E estes ficaram sem palavras para contar a história, tanto mais que havia que escrever ciganos e pretos, termos que, por escrito, só podem existir para falar de festas, casamentos, tradições, ONG e denúncias do racismo praticado pelos brancos.

Tal como o deveria ser tudo o que não escrevemos sobre a partida dos portugueses de África.

Entre Agosto de 1974 e o início de 1975 os portugueses em fuga de África mal se vêem nas páginas dos jornais.

É claro que se fala deles mas com o incómodo e os rodeios de quem tem de dar uma má noticia no meio duma festa.

Esta é a fase em que os fugitivos são necessariamente brancos pois facilmente se integram no estereótipo que deles traçam homens como Rosa Coutinho que os classifica como “ elementos menos evoluídos que têm medo de perder as suas regalias “ ou Vítor Crespo que os define como “ pessoas racistas que não abdicam dos seus privilégios “.

Os jornalistas portugueses usam então tranquilamente expressões como
“ brancos ressentidos”, "brancos em pânico” ou pessoas que “reivindicam um desejo de viver um mundo que já acabou”

para referir a maior fuga de portugueses nos seus muitos séculos de história.

Os primeiros a chegar, logo em Agosto de 1974, ainda tiveram jornalistas à espera.
Mas semanas depois, quando a catástrofe se torna não só óbvia como incontornável, as noticias sobre o “regresso dos colonos “ quase desaparecem e o que temos cada vez
mais são longos artigos sobre a descolonização cheios de declarações de líderes ou candidatos a tal.

Jornais enviam repórteres, estes relatam com detalhe e parcialidade as lutas pelo poder nos diversos movimentos – sobretudo em Angola.

O drama das pessoas parece-lhes uma fatalidade histórica.

Fatalidade aliás inscrita no termo por que haveriam de ficar conhecidos: passada a fase caricatural dos “colonos brancos”, ainda se experimentou “ deslocados do Ultramar “ ou desalojados.

Por fim surgiu o salvífico termo “ retornado”, pese muitos deles não estarem a retornar a parte alguma porque simplesmente tinham nascido e vivido toda a vida em África.

Refugiados, termo usado então e agora com bastante ligeireza, é que eles nunca puderam ser.

(..) os mesmos jornalistas que poucos anos antes tinham denunciado vivamente a expulsão de Portugal do dançarino Béjart eram agora incapazes de criticar a expulsão de Angola e Moçambique de jornalistas estrangeiros .

E de que eram acusados esses jornalistas?

Fazer notícias fundamentadas em “ opiniões particulares “. Ou seja ouvirem as histórias das pessoas e não apenas as versões da História que os dirigentes repetiam.

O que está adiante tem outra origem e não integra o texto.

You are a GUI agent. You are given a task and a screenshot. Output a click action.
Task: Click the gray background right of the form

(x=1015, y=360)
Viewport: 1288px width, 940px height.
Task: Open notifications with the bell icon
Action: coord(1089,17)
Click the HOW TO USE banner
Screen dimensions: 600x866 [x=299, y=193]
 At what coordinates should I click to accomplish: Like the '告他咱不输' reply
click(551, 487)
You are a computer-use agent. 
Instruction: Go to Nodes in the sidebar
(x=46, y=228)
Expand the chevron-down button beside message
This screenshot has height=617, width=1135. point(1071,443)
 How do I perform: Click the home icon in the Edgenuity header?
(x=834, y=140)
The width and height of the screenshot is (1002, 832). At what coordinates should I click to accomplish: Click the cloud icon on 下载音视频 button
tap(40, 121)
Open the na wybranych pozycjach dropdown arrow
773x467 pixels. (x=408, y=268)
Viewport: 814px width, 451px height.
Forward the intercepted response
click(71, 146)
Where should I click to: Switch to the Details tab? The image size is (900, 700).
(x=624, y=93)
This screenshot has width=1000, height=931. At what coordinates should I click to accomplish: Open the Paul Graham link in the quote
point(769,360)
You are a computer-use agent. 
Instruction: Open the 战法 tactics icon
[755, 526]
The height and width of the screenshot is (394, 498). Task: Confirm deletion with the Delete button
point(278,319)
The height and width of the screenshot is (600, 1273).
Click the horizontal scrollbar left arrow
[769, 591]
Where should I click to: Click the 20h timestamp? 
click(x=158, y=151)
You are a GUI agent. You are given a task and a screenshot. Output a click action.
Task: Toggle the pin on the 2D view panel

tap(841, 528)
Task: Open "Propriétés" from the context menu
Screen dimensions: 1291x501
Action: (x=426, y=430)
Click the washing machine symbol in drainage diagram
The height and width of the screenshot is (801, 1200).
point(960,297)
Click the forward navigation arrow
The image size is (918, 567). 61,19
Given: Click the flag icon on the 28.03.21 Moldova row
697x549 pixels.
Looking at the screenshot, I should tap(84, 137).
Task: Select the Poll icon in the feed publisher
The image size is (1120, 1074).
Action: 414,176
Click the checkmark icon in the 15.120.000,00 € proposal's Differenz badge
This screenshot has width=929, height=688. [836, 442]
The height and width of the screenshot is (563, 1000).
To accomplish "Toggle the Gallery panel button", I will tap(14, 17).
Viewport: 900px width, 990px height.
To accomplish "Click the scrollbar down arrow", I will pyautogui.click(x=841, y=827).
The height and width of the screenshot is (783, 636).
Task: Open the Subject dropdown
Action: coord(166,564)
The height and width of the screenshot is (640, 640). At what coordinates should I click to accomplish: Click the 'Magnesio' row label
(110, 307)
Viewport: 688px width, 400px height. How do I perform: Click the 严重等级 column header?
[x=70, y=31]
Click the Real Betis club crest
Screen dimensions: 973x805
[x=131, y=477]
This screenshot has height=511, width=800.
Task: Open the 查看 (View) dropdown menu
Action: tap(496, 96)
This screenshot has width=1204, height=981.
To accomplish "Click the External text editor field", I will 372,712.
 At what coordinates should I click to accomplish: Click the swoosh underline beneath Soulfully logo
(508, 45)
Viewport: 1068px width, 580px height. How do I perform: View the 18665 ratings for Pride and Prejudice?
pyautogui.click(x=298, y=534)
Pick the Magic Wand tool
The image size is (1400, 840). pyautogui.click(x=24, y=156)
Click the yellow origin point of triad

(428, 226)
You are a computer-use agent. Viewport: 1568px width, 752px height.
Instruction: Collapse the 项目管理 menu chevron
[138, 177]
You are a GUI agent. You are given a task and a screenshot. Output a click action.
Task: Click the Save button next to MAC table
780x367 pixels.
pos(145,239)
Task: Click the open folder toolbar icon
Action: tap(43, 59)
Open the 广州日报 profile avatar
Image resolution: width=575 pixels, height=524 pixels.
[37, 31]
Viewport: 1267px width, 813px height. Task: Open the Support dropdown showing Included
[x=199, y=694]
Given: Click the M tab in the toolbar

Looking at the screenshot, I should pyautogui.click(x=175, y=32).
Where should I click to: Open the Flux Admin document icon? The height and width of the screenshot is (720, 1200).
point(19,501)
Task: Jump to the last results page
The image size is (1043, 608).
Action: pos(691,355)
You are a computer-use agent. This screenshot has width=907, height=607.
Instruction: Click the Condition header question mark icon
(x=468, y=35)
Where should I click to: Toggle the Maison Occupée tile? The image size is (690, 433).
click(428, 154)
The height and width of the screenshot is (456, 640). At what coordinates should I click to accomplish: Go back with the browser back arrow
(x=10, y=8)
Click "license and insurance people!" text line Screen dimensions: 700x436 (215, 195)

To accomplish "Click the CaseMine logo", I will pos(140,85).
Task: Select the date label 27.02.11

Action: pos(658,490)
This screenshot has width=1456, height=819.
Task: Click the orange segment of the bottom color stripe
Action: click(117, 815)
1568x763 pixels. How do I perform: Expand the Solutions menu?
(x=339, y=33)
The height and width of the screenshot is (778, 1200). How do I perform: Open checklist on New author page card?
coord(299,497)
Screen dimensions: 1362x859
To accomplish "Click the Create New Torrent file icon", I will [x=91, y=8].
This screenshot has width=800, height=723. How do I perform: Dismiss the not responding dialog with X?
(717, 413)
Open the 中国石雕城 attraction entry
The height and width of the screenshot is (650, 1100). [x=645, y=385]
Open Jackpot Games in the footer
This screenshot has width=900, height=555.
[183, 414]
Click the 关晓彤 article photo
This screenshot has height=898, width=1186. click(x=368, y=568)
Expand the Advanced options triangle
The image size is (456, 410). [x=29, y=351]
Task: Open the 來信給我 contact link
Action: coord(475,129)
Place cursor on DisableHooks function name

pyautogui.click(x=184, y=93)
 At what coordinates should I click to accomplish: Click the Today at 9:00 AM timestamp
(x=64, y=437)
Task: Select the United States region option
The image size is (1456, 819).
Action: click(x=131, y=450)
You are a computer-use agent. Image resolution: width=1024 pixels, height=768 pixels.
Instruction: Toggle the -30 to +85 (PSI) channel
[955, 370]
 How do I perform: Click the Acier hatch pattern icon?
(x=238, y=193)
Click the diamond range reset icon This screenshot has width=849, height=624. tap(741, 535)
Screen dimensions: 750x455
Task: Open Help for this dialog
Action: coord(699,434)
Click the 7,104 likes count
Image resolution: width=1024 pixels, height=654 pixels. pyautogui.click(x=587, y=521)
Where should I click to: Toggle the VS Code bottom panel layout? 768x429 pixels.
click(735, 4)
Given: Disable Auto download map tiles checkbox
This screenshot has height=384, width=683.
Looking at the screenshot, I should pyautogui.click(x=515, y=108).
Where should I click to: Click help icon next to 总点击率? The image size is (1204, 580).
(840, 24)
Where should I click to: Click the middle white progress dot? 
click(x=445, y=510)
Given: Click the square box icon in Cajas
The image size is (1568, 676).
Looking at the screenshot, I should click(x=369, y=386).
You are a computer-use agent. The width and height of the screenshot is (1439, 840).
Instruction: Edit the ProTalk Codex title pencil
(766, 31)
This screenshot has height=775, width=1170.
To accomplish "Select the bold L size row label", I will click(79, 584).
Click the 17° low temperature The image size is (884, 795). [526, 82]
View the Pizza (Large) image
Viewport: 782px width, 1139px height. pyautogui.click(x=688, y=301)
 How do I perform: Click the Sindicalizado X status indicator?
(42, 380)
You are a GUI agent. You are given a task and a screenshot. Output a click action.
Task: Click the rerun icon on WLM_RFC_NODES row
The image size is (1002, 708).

Não existe uma data precisa para definir o momento em que se tornou patente que os retornados estavam longe de ser todos brancos, mas quando a ponte aérea os fez desembarcar às centenas de milhar em Lisboa tornou-se evidente que muitos deles eram negros, mulatos, indianos… com cores e hábitos de vida muito distantes do tal boneco do fazendeiro branco de chicote na mão, a que inicialmente foram reduzidos.

Perante o mal-estar que a sua simples existência causava os fugitivos passaram rapidamente da caricatura ao esquecimento.

“ Por favor não me contes a tua história” – é um pedido que nenhum jornalista verbalizará. Mas, no silêncio e na falta de nexo de muitos textos é esse pedido que se encontra.